Nick Clegg, the Deputy Prime Minister, wants to see "social investment move from the margins to the mainstream".
Speaking yesterday at the launch of a report on early intervention in children’s services by the Labour MP Graham Allen, Clegg said the coalition was "expanding its thinking" on social investment.
He said the government would next month launch a paper outlining its strategy for social investment. He called on the City to use its expertise to develop the social finance market.
"We are gladly building here on work undertaken by the previous government," he said. "But we are determined to go further and faster, in terms of creating a genuine movement for social investment."
He said the government was interested in promoting new forms of social investment in areas such as children’s early years, work with repeat offenders and intervening with problem families.
"The challenge is to find creative ways to bridge the gap between the initial investment and the long-term returns," he said.
"In the City of London we have one of the most innovative financial services centres in the world. Social investment is an area where the expertise of the financial services industry could be usefully deployed."

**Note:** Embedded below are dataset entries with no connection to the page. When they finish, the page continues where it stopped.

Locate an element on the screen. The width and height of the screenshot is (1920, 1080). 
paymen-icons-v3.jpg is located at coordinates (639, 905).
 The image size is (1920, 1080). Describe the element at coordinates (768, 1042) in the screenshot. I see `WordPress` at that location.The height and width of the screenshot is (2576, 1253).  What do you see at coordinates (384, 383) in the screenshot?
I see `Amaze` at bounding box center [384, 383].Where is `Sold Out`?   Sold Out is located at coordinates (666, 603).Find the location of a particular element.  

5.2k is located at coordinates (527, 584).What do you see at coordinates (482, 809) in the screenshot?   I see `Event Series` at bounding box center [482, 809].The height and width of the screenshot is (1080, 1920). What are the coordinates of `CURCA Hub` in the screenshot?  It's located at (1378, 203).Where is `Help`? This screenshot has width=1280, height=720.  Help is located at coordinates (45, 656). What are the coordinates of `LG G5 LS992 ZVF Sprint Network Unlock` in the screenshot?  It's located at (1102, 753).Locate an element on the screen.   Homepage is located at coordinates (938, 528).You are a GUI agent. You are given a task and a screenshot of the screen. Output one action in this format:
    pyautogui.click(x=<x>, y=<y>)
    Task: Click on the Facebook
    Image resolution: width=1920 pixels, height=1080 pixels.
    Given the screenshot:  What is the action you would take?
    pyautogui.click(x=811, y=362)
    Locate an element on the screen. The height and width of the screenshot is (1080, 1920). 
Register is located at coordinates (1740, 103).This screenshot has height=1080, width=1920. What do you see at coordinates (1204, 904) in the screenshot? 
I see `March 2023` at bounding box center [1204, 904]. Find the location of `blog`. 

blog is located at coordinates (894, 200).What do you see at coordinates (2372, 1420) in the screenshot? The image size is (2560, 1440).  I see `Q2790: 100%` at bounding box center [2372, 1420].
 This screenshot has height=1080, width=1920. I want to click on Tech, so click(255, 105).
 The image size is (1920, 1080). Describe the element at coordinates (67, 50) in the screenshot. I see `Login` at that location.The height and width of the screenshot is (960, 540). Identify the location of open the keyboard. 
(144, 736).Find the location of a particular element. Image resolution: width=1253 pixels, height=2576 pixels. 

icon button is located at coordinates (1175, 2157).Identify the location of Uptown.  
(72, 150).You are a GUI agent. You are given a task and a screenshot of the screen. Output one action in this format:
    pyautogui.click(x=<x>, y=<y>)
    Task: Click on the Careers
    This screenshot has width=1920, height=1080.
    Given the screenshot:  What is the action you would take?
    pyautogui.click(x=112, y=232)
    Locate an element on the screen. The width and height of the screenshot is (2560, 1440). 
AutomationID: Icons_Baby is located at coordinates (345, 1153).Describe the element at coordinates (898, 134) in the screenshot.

Later this year, Allen will launch a second report on the funding of early intervention with children.
One of the main proposals for funding early intervention programmes is through investment by charitable foundations and philanthropists in social impact bonds, where the government pays out according to charities’ results, but with the risk taken by third-party investors.
A pilot of the social impact bond is currently being run to reduce re-offending among prisoners at Peterborough Prison.